Die Variantenvielfalt bei Maxus reicht vom Kühltransporter über Kommunalfahrzeuge bis zu Werkstattmobilen. Basis sind jeweils die beiden E-Transporter e-Deliver 3 und e-Deliver 9, mit denen der Hersteller aktuell in Deutschland vertreten ist. Künftig könnten zwei weitere Modelle dazukommen: Der Pick-up T90 EV sowie der Van Mifa 9 hatten im Frühjahr bereits auf der Nutzfahrzeugmesse in Birmingham Premiere und dürften im Herbst auch auf der IAA zu sehen sein.

Mittelfristig strebt Maxomotive-Geschäftsführer Lautenschläger in Deutschland einen Anteil von zehn bis 15 Prozent am Markt für elektrisch angetriebene Transporter an, was 3.000 bis 5.000 Einheiten entsprechen würde. Dabei helfen soll auch ein großes Händlernetz: Aktuell gibt es 47 Partner mit 67 Standorten, bis Ende des Jahres sollen Kunden 120 Anlaufpunkte haben.
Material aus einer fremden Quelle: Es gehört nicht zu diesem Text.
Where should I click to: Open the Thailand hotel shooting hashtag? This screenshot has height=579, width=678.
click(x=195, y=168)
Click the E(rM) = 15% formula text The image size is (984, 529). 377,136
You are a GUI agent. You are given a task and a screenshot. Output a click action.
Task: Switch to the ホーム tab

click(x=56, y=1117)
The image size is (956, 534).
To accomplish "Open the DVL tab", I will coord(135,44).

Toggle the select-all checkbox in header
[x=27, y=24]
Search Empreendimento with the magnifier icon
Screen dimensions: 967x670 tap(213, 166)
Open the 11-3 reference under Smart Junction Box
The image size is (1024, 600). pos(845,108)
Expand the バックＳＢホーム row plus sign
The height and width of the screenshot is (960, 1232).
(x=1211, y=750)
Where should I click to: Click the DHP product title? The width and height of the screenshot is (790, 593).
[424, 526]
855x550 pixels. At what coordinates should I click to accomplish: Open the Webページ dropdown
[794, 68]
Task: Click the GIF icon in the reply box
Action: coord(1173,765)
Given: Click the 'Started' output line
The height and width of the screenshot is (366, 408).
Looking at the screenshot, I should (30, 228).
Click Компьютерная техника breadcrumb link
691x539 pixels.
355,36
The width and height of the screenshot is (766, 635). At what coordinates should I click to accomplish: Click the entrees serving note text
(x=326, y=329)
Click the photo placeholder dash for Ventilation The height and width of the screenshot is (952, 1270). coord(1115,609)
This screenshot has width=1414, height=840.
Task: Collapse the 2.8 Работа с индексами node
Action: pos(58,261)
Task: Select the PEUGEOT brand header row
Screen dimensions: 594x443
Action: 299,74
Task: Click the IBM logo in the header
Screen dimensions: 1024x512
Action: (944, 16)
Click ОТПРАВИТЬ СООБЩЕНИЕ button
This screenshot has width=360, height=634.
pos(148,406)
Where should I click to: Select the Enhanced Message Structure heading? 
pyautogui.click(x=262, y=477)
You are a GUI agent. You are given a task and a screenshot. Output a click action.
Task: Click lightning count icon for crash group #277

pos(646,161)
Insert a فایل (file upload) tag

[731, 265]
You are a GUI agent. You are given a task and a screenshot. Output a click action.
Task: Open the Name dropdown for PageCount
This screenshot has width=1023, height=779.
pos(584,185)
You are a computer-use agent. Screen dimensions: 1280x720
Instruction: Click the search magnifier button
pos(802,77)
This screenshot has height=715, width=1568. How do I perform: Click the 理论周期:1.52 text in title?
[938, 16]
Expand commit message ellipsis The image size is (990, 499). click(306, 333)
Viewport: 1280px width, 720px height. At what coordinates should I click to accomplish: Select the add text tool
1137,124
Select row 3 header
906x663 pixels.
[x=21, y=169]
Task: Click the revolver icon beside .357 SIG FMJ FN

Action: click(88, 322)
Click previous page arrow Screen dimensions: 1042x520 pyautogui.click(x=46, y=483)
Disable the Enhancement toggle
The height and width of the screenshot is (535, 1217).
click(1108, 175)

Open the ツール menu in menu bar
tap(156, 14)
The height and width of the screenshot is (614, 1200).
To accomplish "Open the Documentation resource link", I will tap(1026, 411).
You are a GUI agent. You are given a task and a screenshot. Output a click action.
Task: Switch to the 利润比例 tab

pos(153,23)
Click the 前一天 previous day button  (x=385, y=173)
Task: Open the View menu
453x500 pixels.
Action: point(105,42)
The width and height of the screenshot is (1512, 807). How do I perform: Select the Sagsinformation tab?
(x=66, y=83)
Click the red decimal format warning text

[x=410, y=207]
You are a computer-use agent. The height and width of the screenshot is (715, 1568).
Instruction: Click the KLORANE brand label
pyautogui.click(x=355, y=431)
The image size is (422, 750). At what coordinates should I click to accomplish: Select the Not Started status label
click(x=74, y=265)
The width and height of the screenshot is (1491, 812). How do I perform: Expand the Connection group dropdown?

Allerdings haben auch die etablierten westlichen Hersteller den wachsenden Markt ins Visier genommen. Lautenschläger sieht sich aber zumindest bei Reichweite und Lieferzeiten gut aufgestellt. Mit bis zu 371 Kilometern hängen e-Deliver 3 und 9 die meisten Konkurrenten aktuell ab, beim Kunden stehen die Autos nach acht bis zehn Monaten.

Dieselmodell stützt Verkäufe

Gestützt werden die E-Auto-Käufe aktuell noch von der Diesel-Variante des Deliver 9, der rund die Hälfte des Absatzes ausmacht und sich vor allem an Kunden wendet, die große Reichweiten benötigen. Auf mittlere Sicht will Maxus allerdings eine reine Elektroauto-Marke werden. Spätestens wenn die Euro-7-Norm für leichte Nutzfahrzeuge kommt, also 2025 oder 2026, läuft das Verbrennermodell aus.